Anything with a red ring draws attention, I also dress in dark clothes, and never take a camera bag, usually just a shitty backpack with a camera bag insert.

I've had junkies try to mug me twice (I'm based in Sydney), I've been knocked around a few times, and had a guy punch me in the head leaving me bleeding, luckily the dude did nothing to my gear but that was whilst doing a job a few weeks ago at night. ~ I do a lot of event work though so it comes with the territory, we cater for a lot of clubs, bars, live music.

I'm making these points because whilst Sanj's point is right, that set up is technically superior, the 1DX is load, bulky and you can't force it under your jacket like a 5D with a 50mm.

Street for the most part is about really blending in. In some places you can get away with it, but I like the fact street work leaves expensive gear at home, and makes me move towards the bare essentials. A person raised it well before that nothing beats good composition no matter what camera you have, I think that's true, but good composition often requires better equipment to be able to make the shots in low light, if your max iso is 1600 then things can get a little tough.

Anyway that was my 2C


----------



## expatinasia (Apr 21, 2013)

tpatana said:


> Enjoy:
> 
> http://www.patana.fi/photo/Thailand/Samui/slides/IMG_2870.jpg



Your link does not work, at least not for me.



sanj said:


> I am back home already. Do you live in Bangkok? I may have a trip there again.



No, but I spend an awful lot of time there and know it very, very well. If I see a guy with a 1DX hanging around Nana, I will say hello! 




olivander said:


> I've had junkies try to mug me twice (I'm based in Sydney), I've been knocked around a few times, and had a guy punch me in the head leaving me bleeding, luckily the dude did nothing to my gear but that was whilst doing a job a few weeks ago at night.



Thankfully in Thailand it is pretty safe *but* going somewhere like Nana Plaza (not Square for whoever posted that!), or anywhere seedy where prostitutes and clients mix so openly, and getting any form of camera out is always risky business. 

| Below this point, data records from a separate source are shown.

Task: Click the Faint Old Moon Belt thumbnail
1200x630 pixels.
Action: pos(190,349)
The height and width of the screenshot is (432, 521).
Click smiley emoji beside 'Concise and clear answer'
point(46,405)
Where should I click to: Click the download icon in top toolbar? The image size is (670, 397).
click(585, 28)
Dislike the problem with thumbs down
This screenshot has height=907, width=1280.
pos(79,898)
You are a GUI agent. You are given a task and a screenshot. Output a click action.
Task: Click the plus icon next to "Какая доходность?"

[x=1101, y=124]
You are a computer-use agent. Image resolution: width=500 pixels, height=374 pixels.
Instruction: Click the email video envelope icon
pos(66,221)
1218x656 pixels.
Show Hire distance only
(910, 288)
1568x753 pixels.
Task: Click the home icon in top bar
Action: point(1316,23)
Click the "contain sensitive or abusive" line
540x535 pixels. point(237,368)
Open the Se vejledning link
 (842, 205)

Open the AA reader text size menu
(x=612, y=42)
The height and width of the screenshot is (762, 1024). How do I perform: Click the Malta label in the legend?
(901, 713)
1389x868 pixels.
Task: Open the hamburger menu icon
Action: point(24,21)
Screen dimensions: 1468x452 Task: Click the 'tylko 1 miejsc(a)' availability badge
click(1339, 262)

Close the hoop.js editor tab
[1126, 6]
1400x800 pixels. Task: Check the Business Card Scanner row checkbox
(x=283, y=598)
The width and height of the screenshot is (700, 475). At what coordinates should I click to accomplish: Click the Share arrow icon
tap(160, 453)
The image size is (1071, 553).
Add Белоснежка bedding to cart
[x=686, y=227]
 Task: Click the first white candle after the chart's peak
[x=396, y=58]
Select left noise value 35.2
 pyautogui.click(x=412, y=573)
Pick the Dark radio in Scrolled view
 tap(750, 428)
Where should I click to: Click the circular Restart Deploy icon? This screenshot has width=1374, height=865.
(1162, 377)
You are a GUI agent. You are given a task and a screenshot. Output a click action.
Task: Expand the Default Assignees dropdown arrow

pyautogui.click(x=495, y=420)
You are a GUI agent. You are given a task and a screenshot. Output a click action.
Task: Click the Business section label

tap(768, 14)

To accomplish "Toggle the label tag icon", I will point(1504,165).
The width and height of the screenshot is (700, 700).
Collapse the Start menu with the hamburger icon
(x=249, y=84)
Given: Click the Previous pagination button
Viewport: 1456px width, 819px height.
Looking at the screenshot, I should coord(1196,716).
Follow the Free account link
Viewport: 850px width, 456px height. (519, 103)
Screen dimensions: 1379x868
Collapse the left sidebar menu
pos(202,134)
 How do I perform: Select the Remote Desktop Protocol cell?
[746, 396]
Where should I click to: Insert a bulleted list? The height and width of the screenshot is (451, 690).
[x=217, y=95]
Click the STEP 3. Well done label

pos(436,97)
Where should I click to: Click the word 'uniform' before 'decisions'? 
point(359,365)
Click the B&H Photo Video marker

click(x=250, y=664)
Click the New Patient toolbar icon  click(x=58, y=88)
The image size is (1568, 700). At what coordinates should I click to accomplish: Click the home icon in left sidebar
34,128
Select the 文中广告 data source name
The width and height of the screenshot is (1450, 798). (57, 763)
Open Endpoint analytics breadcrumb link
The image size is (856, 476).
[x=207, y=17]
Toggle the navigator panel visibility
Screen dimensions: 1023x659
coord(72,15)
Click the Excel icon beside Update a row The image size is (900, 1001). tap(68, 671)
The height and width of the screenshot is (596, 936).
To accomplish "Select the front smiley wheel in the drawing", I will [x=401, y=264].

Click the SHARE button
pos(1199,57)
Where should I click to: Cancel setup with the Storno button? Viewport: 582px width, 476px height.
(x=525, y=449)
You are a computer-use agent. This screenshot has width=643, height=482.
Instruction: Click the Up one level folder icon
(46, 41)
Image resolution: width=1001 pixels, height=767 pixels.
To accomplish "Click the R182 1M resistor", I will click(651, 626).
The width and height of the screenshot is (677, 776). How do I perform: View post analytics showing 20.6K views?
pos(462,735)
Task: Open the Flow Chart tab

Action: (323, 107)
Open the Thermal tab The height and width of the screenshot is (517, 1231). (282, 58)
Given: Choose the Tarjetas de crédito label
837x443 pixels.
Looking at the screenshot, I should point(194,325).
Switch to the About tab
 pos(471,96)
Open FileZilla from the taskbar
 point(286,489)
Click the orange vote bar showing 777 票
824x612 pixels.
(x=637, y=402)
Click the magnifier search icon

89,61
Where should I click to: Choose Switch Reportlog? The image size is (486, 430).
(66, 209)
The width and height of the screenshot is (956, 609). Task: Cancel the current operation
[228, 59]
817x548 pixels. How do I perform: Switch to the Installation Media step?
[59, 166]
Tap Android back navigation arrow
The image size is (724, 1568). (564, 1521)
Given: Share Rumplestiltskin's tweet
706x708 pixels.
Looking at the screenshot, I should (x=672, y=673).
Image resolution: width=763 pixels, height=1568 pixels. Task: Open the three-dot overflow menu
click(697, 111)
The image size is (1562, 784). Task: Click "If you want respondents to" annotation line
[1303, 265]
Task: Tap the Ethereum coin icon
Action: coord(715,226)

A few years ago I was on an official assignment, and photographers from all of the world had been flown into this particular city. Every top publication in the world was there. At night we were taken to the nightlife area to film and photograph. It did not take long before a guy, completely off his face on drink, came up to me and started talking about how he was tourist police this that the other. It was a situation that could have become very ugly, very fast, but thankfully the guy backed down [eventually] and went back to his beer.

Another country, again I was an official photographer for a major international event. I was snapping away and this guy approached me and very politely asked if I would not take his picture because his wife thought he was in South Africa on business!! Sure, I obliged and made sure he was not in any shots. He was not even doing anything funny, he'd just lied to the wife.

The point is some people just do not want to be photographed in a red light district with their arms wrapped around one or two prostitutes. I rarely go to Nana these days, but even I do not like it if I am in a bar and someone gets a camera (even if it is their mobile) out. Some freaky stuff goes on in these bars and I do not particularly want my picture associated with it.

That's why I said to Sanj earlier in the thread to be careful, Thailand and SE Asia is very safe, but mix alcohol, tonnes of testosterone, prostitutes and a lack of understanding of local ways, and you may have bother.


----------



## docholliday (Apr 21, 2013)

While the 1Dx isn't small, it IS much better for beating the hell out of them than the tiny bodies, especially if you keep a monopod at hand too...at least my DsIII seems to thinks so!



olivander said:


> I run a small photography company with 9 shooters we've got pretty much every sort of body for different things, I use a 1DX when we have to shoot festivals/big acts, Rihanna, Aerosmith, big names, that kinda stuff. for street stuff the 85 1.2 isn't as sharp as the 1.8 for a lot of practical applications and also heavy. I use both lenses btw, for portraiture it's a great lens, it produces some results you can't get from any other lens. I don't use it half as much as I used to, but it's still a really bloody good lens.
> 
> The best street set ups are usually compact if I'm street shooting I prefer the 5D/6D and the 28mm 1.8, 40mm 2.8, 50 1.4/1.8 and the 85mm 1.8. I usually tape mine up, and usually take my Mark III. Usually taped up, if I need a flash a 280EX is enough.
> 
> ...


----------



## eml58 (Apr 21, 2013)

Okay, I know, it's not Street Photography, it's also not Nana at night (last time I was there was 1969 when I was in the Army, hasn't changed much either from what I see of Sanj's shots).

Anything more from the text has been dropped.